The end of ORM

Reference

A link-bait title, I'm aware, but please indulge me while I try to expose some thoughts about ORM and Eventsourcing that have recently crossed my mind. I wish to go down a theory-crafting path exploring these thoughts and I will welcome any comments on the matter.

As the sage said, stay a while and listen...

The impedance mismatch

Let's start with a bit of basic context. Most decent sized applications need to persist information so it can be retrieved later. Traditionally, this has been achieved via use ofRDBMS. More recently, NoSQL movement has promoted alternatives. But, in the end, we need a storage area for that data.

But this is not without problems. The prevalent development model is based on Object Oriented programming along relational databases. This triggers what is known as Object-relational impedance mismatch, which is a fancy way to say that they don't work well together for many reasons, some subtle and others not so.

This is not a new problem, obviously, and people have tried quite hard to provide a solution or something that eases the pain. From a developer point of view the use ofORM is intended to alleviate the problem, even if only slightly. Tools like Hibernate take care of communication with the relational layer so the developer doesn't need to spend time on it. They are not perfect, though, and the law of leaky abstractions hits hard. Anyone working with Hibernate may have found pretty inefficient queries being run by the framework, which means it is time for the developer to delve deep and tell the tool how it should be done. But this means going down to a level, the database, which resurfaces the impedance issues mentioned before.

So ORM fail as a complete solution. But this must be a pretty serious problem, as we (developers) devote tons of effort to it. Look at this list of relational database access tools for Scala. I count 6 different tools to provide a communication layer between your code (Scala) and the persistence area. We are talking for only one language, not checking Python or Java for similar lists, nor any in-house system developed before ORM were commonplace. And they are good tools, production ready, not pet projects of some developer that wants to experiment.

How many man hours are we devoting to this each year?

Even if the development world is moving towards a more functional paradigm, as the changes in Java 8 seem to confirm, and even if NoSQL has become a viable alternative, the issue persists. We may not have impedance mismatch, but we still use transformation layers to communicate with the database, tools that work with our data objects and try to convert them to a format suitable for storage. You think MongoDB may solve this by being a document store and then you see this:

query = new BasicDBObject("i",       new BasicDBObject("$gt", 20).          append("$lte", 30));     cursor = coll.find(query);

The wrong approach?

If we are spending so many man hours in this problem and it still causes headaches, it may be that we are approaching it wrong?

Each new component in an application adds to the complexity of the system. There is good complexity, like microservices, which give a clear benefit even if they increase the number of "moving parts". And there is bad complexity. Having to learn a full framework like Hibernate for something like saving my user data seems overkill. A service that manages storage of application state is the right approach, but when you have domain objects in you application that contain all the data having a different model to store that same data is wasteful.
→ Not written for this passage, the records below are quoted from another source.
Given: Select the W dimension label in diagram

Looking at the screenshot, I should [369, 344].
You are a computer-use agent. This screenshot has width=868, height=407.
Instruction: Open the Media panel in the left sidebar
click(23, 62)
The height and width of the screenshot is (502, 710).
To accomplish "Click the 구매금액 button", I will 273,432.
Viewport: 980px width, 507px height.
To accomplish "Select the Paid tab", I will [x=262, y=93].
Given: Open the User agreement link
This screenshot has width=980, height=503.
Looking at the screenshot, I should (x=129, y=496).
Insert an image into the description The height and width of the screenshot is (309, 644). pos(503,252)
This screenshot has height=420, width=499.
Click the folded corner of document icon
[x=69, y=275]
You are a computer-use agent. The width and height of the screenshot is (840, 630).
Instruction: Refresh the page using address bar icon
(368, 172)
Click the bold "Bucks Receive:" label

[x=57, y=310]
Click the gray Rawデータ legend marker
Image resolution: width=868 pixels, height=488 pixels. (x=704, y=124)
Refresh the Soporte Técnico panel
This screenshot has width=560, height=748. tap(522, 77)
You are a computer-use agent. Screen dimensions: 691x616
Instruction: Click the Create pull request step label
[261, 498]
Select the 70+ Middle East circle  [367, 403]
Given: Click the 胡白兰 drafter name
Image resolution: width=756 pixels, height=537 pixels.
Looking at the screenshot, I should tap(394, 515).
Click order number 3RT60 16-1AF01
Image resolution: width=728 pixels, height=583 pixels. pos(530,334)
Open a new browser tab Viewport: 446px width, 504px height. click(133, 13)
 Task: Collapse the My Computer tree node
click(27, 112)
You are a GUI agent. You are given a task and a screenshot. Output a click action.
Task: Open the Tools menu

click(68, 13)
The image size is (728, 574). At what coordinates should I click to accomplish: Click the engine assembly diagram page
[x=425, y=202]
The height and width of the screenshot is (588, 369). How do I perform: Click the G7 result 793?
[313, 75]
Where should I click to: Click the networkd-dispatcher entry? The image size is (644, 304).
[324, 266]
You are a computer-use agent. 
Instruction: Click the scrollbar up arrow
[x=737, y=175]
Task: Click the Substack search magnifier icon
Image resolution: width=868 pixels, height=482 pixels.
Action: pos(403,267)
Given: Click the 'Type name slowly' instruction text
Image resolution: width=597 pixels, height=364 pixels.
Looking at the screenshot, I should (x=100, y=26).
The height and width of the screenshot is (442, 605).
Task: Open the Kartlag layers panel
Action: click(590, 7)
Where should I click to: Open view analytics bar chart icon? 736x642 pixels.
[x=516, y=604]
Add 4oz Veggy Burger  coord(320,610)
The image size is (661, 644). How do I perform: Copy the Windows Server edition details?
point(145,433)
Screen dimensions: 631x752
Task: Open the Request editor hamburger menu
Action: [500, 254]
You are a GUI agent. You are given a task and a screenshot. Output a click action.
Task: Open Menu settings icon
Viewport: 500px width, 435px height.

But we do that. Being honest, it's a natural mistake. As with many things, one is not usually aware that he is doing it wrong until shown the right way. And in here I have to add a mention to Akka Persistence as that tool that shows you the correct way.

Yes, I won't delude myself: it is still a framework to learn, and one marked as experimental. It may well be that it won't perform once put into demanding production scenarios, it may be that all the promises will fail short. But, as I said at the beginning, please indulge me and ignore all this for a second.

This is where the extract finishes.